HSE chief warns of "big increase in transmissibility" of Delta variant 1 month ago

HSE chief warns of "big increase in transmissibility" of Delta variant

There have been 180 cases of the Delta variant in Ireland to date.

HSE's Chief Clinical Officer (CCO) Dr Colm Henry has warned of a "big increase in transmissibility" regarding the Delta Variant of Covid-19.


The CCO confirmed at a HSE briefing on Thursday afternoon that there have been to date 180 cases of the Delta variant in Ireland.

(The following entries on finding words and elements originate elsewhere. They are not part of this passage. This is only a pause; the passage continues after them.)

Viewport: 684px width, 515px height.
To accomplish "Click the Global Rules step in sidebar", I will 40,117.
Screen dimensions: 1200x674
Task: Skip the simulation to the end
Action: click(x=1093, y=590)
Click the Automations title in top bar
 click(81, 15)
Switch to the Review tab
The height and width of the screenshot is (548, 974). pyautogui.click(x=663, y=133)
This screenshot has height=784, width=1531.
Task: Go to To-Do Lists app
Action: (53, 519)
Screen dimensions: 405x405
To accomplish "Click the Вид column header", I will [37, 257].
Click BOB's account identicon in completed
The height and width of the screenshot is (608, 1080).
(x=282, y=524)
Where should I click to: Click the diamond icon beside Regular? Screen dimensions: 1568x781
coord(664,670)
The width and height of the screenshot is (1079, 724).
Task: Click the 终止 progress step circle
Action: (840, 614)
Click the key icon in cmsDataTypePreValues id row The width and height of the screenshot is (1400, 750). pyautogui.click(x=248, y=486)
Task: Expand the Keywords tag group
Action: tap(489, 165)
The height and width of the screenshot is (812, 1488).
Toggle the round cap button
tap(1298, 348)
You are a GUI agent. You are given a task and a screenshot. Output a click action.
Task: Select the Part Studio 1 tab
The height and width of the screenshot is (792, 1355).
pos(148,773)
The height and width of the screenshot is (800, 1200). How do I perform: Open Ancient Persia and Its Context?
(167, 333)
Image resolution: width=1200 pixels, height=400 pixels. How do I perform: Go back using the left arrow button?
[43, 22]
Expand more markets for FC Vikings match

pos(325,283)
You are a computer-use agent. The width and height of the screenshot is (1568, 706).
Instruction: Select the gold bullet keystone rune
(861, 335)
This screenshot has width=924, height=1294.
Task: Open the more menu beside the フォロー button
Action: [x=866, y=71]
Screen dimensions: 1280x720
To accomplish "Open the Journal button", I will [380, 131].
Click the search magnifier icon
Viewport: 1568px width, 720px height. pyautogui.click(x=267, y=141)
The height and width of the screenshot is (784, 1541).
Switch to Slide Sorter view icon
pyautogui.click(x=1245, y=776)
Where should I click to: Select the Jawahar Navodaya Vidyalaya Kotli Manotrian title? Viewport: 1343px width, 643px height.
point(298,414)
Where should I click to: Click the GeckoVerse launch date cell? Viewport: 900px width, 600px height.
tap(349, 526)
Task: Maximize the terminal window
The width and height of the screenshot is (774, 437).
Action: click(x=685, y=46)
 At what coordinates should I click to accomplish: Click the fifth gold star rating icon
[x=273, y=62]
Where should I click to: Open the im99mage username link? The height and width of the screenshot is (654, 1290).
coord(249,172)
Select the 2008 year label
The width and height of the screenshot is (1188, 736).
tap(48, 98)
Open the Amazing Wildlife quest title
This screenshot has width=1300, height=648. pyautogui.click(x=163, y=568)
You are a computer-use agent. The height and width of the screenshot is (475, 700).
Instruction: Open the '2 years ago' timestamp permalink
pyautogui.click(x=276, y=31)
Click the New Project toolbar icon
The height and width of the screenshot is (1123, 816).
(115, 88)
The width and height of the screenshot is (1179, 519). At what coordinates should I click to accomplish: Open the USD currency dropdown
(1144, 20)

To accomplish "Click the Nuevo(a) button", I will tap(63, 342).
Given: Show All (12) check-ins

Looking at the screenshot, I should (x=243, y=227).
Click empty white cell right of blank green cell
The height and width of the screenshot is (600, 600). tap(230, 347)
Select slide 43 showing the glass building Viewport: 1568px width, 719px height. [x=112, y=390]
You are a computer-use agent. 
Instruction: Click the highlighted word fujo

Referring to a study from Public Health England published this week, Henry said about the variant: "It spreads much more easily, much more willfully... about 60% higher than B.117, which we knew already was very transmissible."

He stated that some evidence suggests the Delta variant results in increased hospitalisation, "perhaps to the order of 2.5 fold over the previous variants".

Henry added that this means it "may well cause a more severe illness".

On the impact of immunity, he added: "When we use... the blood from people who recovered from previous types of the virus, when we mixed that with this new variant, we find it doesn't neutralise or knock out the virus as effectively as we would like.

"Immune response was there before - it doesn't seem to be as effective against this Delta variant... If there's reduced vaccine effectiveness, it's particularly in those after one dose.

"But for severe illness, that study's showing big reduction in hospitalisation after two doses, giving us some hope."


Henry said there is a "big increase in transmissibility" of the Delta variant, stating: "If you are a household contact of someone who's a Delta positive case, [there is a] 60% increased chance you'll catch this Delta variant, compared to before.

"As we know from here, that's where the highest degree of transmission took place... among household contacts."

On the 180 cases of the variant in Ireland, the CCO said: "The efforts of everyone to date, even with the reopening of society, have been to stunt the introduction and the spread of this variant.

"But given its behaviour in England and Wales, it is inevitable those figures will go up".